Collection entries
::::::

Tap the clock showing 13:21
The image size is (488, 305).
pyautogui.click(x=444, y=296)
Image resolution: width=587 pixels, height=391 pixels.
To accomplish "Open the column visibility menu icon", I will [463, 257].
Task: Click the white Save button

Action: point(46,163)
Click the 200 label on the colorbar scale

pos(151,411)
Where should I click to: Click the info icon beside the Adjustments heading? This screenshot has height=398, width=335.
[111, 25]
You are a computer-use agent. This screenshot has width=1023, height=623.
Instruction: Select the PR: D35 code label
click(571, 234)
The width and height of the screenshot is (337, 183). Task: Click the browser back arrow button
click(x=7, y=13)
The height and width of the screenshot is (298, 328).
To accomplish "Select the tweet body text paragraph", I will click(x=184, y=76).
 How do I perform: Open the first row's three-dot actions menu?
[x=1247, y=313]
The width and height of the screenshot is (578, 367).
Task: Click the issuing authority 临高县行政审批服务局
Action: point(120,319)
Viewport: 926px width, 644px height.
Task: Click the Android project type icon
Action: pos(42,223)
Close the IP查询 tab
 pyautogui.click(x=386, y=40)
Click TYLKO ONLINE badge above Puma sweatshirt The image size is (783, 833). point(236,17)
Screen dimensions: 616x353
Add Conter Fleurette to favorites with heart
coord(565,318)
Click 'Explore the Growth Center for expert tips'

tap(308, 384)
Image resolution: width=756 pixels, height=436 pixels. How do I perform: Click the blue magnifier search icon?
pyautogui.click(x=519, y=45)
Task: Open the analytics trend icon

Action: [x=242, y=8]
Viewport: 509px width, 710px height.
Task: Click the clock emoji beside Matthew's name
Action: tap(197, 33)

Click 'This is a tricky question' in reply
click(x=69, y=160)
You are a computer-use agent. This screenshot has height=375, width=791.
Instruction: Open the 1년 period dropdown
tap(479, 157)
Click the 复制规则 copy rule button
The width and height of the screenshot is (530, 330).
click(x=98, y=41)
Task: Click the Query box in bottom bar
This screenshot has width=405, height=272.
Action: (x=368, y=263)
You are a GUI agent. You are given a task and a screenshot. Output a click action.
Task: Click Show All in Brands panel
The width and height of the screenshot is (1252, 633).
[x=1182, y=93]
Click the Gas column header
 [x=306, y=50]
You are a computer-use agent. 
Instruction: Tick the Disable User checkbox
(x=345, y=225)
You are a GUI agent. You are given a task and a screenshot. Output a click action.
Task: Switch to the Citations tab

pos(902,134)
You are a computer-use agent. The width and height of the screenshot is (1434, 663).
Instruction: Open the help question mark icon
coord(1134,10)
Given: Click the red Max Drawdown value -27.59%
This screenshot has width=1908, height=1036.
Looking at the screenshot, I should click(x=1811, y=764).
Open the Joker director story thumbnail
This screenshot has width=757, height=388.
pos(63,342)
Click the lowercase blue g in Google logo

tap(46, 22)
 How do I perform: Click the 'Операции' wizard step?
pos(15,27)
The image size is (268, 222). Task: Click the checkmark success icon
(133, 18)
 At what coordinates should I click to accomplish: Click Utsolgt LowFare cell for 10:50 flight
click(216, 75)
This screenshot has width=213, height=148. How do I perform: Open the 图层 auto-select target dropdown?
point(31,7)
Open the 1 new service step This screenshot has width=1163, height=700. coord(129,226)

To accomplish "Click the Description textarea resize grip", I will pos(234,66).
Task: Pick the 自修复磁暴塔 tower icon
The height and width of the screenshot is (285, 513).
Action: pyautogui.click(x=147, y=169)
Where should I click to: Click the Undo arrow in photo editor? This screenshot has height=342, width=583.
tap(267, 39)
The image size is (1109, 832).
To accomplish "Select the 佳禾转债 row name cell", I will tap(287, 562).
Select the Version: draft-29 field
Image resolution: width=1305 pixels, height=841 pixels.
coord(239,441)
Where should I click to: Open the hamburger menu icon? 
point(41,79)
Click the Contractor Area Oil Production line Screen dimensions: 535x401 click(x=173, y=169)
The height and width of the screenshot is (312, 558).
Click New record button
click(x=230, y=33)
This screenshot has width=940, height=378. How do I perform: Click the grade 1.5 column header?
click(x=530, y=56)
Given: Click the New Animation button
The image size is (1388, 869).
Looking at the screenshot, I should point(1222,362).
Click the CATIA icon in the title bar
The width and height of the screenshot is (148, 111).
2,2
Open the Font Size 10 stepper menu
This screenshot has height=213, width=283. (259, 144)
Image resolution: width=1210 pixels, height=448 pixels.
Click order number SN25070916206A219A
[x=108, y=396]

::::::

*Aim of the exercise:* A complete answer gives every line of the data that includes "agent".

*Output of the task:*
You are a computer-use agent. This screenshot has width=1023, height=623.
You are a computer-use agent. This screenshot has height=375, width=791.
You are a GUI agent. You are given a task and a screenshot. Output a click action.
You are a computer-use agent. 
You are a GUI agent. You are given a task and a screenshot. Output a click action.
You are a computer-use agent. The width and height of the screenshot is (1434, 663).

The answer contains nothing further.